Tonight, I will have a lengthy post. Market conditions appear very bullish on the surface. The close was higher than the open. Check. The Chaiken Money Flow turned back up. Check. Support @ 1219 on the S&P 500 Index held. Check. So far, so good. My worst fears were not realized for a weak day. Check. If the market lets you off the mark, then there are probably fundamental reasons behind the move. I agree. Check.
And yet I see a storm ahead. Its an unpleasant truth. It is not pleasing to the ear on this bullish evening but my job has been to avoid the drops as well as ride the rallies. Plus I am a natural-born contrarian. So, what am I seeing this evening when all seems sunny and bright?
Signs of an approaching storm:
1. The Bullish Percent Index on the S&P 500 Index stands at 81.00. 81.00!!! Come on, people. There are way too many bulls out there. That reading is not sustainable. I know it. You know it. But we don't want to think about it because the market is going up. It is interesting how herd psychology works. When the market approaches a good time to sell, lopsided readings of bullish sentiment are discounted or ignored.
2. There is negative divergence between the 81.00 reading and the Relative Strength Index (RSI). The RSI has made a lower high and now stands at 79.30. At the same time, the 81.00 reading represents a new high. This divergence portends lower prices ahead. It is a sign of an approaching storm.
3. There is also negative divergence between the MACD lines and the 81.00 reading. The MACD lines have made a lower high and do not support the high 81.00 reading.
4.There is also negative divergence between the MACD Histogram and the 81.00 reading. Once again, we have another sign that the storm is near.
5.Let's look at a daily chart of the S&P 500 Index and what do we see. We see a lower high on the RSI indicator. It is not supporting this recent breakout to new highs on the S&P 500 Index. Negative divergence is also present on the MACD lines.
6. We see an ascending triangle breakout that is paltry. If the market were vibrant and alive, we should be at 1272 levels by now. We are not.
7. Master trader George Angell has documented the existence of a three-day cycle in the financial markets. Actually, the path breaking research was conducted by a little-known grain trader named George Douglas Taylor but Angell expanded upon the idea and made it accessible to the trading community. Taylor observed that there existed a three-day cycle in financial markets. The rallies and declines fooled traders into "buying when they should be selling and vice versa." George Angell, Winning in the Futures Market: A Money-Making Guide to Trading Hedging and Speculating, page 251. The powers that be would create a decline so as to provide a buying opportunity for themselves. And they would create a short-term top three days later so as to provide a selling opportunity. Three days later. Hmmn. Might it be that today's low @ 1219 was a manufactured decline so that the powers that be could buy the S&P on the cheap? And, if so, might this project a short-top three days later this Friday?
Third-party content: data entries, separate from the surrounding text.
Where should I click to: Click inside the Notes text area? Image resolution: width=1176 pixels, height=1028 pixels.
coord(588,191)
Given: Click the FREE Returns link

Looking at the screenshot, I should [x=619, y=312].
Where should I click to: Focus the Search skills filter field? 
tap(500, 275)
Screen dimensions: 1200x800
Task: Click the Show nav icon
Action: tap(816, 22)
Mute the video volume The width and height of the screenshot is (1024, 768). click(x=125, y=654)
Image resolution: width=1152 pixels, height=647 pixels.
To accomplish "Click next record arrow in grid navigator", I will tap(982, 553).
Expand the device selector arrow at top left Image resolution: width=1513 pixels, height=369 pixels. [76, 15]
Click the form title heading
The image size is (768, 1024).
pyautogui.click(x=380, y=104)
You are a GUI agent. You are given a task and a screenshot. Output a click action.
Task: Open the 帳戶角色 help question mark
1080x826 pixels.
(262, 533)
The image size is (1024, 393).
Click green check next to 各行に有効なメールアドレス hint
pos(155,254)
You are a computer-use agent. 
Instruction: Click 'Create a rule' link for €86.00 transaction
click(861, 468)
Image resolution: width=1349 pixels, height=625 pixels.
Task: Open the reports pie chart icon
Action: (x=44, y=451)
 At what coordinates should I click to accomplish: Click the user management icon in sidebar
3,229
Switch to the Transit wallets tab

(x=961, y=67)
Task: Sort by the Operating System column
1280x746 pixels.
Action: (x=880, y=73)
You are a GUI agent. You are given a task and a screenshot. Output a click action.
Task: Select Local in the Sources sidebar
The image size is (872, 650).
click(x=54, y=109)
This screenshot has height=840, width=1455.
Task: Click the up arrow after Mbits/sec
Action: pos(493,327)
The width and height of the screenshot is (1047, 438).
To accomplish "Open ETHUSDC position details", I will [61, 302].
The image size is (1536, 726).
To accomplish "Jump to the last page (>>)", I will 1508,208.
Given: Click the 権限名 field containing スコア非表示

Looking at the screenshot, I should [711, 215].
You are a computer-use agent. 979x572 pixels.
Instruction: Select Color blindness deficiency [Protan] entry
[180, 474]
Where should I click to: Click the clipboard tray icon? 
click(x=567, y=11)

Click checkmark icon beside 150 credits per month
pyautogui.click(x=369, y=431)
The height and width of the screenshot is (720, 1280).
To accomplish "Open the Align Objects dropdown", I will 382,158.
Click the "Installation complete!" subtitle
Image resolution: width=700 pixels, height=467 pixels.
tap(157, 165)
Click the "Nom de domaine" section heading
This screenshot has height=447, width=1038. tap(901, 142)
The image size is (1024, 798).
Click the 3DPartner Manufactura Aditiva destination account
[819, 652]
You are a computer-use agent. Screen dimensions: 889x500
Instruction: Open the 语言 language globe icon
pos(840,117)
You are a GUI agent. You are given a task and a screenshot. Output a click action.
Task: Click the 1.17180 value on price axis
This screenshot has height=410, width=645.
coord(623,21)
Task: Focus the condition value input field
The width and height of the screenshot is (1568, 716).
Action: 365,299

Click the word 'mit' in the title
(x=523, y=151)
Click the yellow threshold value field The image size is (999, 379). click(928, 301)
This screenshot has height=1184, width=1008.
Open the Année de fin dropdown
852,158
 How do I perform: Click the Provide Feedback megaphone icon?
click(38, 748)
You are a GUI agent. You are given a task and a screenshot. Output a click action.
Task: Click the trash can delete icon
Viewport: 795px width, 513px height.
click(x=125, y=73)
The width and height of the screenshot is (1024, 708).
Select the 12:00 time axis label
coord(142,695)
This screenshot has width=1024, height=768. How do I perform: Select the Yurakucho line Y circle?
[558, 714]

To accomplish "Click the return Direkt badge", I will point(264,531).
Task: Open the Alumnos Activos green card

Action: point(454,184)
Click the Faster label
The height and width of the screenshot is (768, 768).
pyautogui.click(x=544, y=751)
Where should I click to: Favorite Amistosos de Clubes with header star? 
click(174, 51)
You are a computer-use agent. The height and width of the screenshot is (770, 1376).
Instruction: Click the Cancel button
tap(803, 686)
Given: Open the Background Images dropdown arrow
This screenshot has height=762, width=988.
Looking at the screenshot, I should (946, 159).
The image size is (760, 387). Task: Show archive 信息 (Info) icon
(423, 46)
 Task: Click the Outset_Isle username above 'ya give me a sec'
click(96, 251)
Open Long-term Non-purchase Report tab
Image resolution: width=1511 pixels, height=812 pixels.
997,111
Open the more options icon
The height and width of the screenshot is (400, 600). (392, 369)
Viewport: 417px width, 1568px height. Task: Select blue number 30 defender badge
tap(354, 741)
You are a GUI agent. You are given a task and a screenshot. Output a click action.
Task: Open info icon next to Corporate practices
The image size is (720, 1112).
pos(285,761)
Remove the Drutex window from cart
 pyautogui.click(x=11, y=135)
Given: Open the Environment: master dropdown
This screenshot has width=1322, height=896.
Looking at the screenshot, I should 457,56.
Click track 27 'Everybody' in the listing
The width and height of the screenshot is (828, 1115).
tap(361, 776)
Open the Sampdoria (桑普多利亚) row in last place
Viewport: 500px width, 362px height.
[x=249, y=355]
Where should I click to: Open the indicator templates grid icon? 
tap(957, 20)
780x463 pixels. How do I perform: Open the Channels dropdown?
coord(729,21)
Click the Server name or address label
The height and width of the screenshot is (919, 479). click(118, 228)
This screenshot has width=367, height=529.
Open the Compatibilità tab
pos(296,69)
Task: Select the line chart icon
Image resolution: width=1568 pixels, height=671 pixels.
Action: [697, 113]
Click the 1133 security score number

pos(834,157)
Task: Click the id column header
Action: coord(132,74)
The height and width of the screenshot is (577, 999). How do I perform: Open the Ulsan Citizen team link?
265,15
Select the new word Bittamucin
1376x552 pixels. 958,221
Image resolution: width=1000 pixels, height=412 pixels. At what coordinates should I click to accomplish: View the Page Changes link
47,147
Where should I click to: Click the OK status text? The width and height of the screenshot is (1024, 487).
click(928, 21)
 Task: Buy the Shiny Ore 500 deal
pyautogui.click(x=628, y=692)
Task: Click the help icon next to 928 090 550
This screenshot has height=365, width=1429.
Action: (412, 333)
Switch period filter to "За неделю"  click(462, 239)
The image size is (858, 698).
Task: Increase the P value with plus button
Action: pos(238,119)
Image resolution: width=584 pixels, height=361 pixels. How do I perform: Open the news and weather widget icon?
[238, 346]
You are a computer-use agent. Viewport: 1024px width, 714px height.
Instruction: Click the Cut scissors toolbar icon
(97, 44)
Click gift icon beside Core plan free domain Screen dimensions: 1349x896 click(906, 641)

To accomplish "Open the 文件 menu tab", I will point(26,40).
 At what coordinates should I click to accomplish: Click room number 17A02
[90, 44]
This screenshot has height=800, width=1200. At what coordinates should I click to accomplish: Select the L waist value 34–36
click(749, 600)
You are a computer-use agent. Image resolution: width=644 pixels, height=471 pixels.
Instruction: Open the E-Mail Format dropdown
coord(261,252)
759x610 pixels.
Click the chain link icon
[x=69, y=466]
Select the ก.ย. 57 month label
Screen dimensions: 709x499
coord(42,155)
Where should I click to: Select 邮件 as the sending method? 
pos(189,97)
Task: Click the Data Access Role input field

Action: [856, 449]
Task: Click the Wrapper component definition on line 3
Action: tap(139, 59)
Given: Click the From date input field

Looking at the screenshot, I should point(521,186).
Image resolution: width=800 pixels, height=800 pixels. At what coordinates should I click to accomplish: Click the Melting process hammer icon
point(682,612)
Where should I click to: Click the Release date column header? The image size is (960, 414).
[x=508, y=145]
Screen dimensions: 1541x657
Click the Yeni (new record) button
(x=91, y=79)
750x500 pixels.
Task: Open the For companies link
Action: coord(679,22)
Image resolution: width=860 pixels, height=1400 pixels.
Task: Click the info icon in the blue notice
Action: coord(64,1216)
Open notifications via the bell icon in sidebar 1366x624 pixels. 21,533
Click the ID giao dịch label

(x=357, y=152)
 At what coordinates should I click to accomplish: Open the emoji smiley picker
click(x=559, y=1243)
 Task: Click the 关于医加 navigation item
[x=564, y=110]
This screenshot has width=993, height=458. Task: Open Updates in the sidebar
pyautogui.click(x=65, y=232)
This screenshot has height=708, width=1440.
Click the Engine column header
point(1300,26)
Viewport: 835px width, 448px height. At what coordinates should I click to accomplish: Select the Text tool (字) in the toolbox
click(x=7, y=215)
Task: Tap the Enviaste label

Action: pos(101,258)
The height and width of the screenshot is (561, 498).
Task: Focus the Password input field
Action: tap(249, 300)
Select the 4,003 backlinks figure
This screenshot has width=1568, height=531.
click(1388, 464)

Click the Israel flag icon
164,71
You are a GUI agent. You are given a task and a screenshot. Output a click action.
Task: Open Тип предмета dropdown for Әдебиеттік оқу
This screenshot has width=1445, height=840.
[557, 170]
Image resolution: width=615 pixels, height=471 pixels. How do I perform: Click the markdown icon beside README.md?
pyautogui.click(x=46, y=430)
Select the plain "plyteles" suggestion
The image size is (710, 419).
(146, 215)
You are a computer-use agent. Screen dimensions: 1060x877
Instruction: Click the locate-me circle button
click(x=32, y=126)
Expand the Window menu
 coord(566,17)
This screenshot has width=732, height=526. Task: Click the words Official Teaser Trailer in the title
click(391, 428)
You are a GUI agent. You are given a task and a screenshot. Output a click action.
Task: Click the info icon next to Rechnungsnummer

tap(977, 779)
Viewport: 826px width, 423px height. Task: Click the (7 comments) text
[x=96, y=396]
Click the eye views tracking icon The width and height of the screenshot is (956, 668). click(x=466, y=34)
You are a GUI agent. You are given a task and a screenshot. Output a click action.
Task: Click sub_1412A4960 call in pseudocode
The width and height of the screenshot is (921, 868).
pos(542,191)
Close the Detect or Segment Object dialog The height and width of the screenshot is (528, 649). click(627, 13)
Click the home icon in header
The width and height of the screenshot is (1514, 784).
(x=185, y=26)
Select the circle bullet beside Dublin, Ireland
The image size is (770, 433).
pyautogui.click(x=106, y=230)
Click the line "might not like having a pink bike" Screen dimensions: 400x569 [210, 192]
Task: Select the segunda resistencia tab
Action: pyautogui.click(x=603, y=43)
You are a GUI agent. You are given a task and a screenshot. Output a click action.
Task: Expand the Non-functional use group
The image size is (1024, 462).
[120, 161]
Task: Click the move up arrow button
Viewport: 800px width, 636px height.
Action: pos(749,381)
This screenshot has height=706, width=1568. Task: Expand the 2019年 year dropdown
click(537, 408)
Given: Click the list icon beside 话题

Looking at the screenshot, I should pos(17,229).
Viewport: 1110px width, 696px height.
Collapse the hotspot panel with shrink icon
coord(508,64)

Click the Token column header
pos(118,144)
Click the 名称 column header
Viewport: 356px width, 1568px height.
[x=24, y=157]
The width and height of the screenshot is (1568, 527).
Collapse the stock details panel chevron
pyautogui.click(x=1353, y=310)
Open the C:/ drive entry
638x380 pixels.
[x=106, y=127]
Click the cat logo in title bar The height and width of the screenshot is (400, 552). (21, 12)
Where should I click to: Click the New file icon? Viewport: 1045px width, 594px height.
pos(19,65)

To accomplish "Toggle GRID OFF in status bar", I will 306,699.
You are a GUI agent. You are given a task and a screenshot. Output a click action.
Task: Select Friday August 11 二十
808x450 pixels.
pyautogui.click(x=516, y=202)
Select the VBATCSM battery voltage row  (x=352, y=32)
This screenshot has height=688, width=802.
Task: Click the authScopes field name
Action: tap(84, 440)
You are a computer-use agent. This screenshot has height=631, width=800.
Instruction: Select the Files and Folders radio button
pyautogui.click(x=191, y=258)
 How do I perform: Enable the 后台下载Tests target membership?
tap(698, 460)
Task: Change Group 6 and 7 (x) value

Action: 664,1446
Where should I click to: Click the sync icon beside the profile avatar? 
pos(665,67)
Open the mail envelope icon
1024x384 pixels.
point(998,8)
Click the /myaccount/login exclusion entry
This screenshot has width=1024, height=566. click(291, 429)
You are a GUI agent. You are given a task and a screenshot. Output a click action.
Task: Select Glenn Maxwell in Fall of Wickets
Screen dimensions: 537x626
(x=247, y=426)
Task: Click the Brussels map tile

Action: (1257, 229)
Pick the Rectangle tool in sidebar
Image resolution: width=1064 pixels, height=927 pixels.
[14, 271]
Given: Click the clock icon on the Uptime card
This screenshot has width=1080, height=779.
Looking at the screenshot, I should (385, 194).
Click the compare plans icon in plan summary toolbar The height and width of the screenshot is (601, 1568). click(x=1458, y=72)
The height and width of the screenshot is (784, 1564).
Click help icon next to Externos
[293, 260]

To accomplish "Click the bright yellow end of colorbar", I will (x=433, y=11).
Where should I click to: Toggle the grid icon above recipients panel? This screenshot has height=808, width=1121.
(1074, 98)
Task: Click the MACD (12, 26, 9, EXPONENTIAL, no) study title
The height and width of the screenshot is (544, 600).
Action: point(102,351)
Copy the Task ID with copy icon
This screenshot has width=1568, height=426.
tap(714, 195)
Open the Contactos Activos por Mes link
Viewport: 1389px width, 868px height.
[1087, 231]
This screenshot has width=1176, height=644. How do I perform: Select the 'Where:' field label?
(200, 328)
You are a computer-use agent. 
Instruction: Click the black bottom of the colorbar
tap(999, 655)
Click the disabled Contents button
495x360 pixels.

I wouldn't bet against it.
8.What about a Bull Trap? The market is not a nice place. Everyone is scheming to take money away from everyone else. Did you know that sometimes breakouts fail? And when they do, the declines can be sharp because the bulls who bought the breakout were wrong on the price direction? Bull traps are not announced in advance. You have to watch and observe and assess whether market conditions are supportive of the break out or not.
Listen to Jesse Livermore smoke out a Bear Trap in real time (He was all of 15 years old at the time):
"According to my dope Sugar should have broken 103 by now. The engine wasn't hitting right. I had the feeling that there was a trap in the neighbourhoood. At all events, the telegraph instrument was now going like mad and I noticed that Tom Burnham, the clerk, had left my tickets unmarked where I laid them, and was listening to the clicking as if he were waiting for something. So I yelled at him: "Hey, Tom, what are you waiting for? Mark the price on these tickets--103! Get a gait on!"
Closed at 103, said Tom.
The next quote on Sugar was 108! Livermore just laughed and called over to Tom, "It didn't work that time, did it, old boy?" Edwin Lefevre, Reminiscences of a Stock Operator, pages 18-19.
9. My gut is telling me to sell. Livermore would listen to his instincts. They served him well. Here's an example of market intuition from a successful trader in Market Wizards by Jack D. Schwager:
"In 1980, the year when corn set its record high, I was long the position limit. One night I had the following dream. I'm talking to myself and I say, "Hey Jerry, where is corn going?" "To $4.15.""Where is corn now?" "$4.07." "You mean you are taking all that risk for an extra eight cents? Are you crazy?" I woke up in a flash. I knew I had to get out of my entire corn position as soon as the market opened the next day.
"The next morning, the market opened up a little higher, and I started selling. The market moved a little higher, and I sold more heavily. The market moved up some more. For a minute, I thought the floor broker had executed my order backwards. He hadn't.
"It might have gone up another day, but that was just about the high. Once it started falling, I could never have unloaded a position of my size."
Source: Jack D. Schwager, Market Wizards: Interview with Top Traders, pages 437-38.
Conclusion: There is a storm ahead. I know it. I will act accordingly.